##### Page text

# Your past professions before you owned your own business?



## mdshunk (Mar 13, 2005)

chrisherk said:


> hey MD, what happened between being a union elec, to becoming a non union elec. just curios because i was a union elec, and the difference in pay was drastic . i would never start a union co. though. Profit margin too small


Union work is cool if you don't mind possibly driving an hour or two each way to jobsites. Add in classwork on top of that... it's a killer. Getting in with a local contractor who does a lot of scale work isn't really a pay cut. My wife is a nurse anyhow, so household finances aren't really an issue. There comes a point in many people's career when they make "enough", and other things like job type, working conditions, and the people with whom you work are more important. I guess that's where I was at when I made the switch. Becoming a zillionaire isn't one of my goals. Not suffering a premature heart attack is.

##########

* What the exercise asks: Retype the entire forum thread above about people's past professions, word for word.

##### Given material

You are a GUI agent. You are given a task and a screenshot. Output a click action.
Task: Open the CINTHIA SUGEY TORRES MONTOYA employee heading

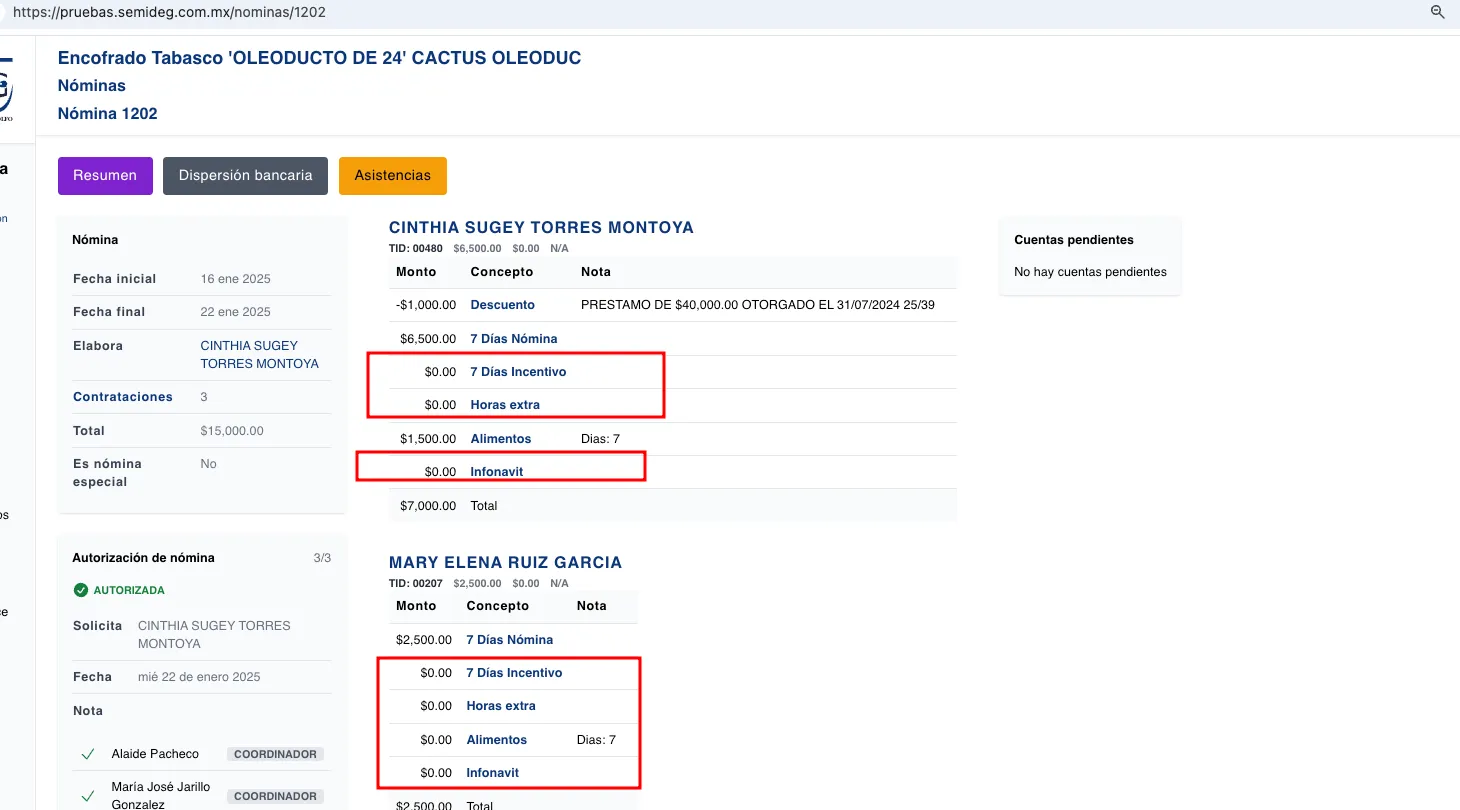click(541, 227)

##########

* Problem solution:
# Your past professions before you owned your own business?



## mdshunk (Mar 13, 2005)

chrisherk said:


> hey MD, what happened between being a union elec, to becoming a non union elec. just curios because i was a union elec, and the difference in pay was drastic . i would never start a union co. though. Profit margin too small


Union work is cool if you don't mind possibly driving an hour or two each way to jobsites. Add in classwork on top of that... it's a killer. Getting in with a local contractor who does a lot of scale work isn't really a pay cut. My wife is a nurse anyhow, so household finances aren't really an issue. There comes a point in many people's career when they make "enough", and other things like job type, working conditions, and the people with whom you work are more important. I guess that's where I was at when I made the switch. Becoming a zillionaire isn't one of my goals. Not suffering a premature heart attack is.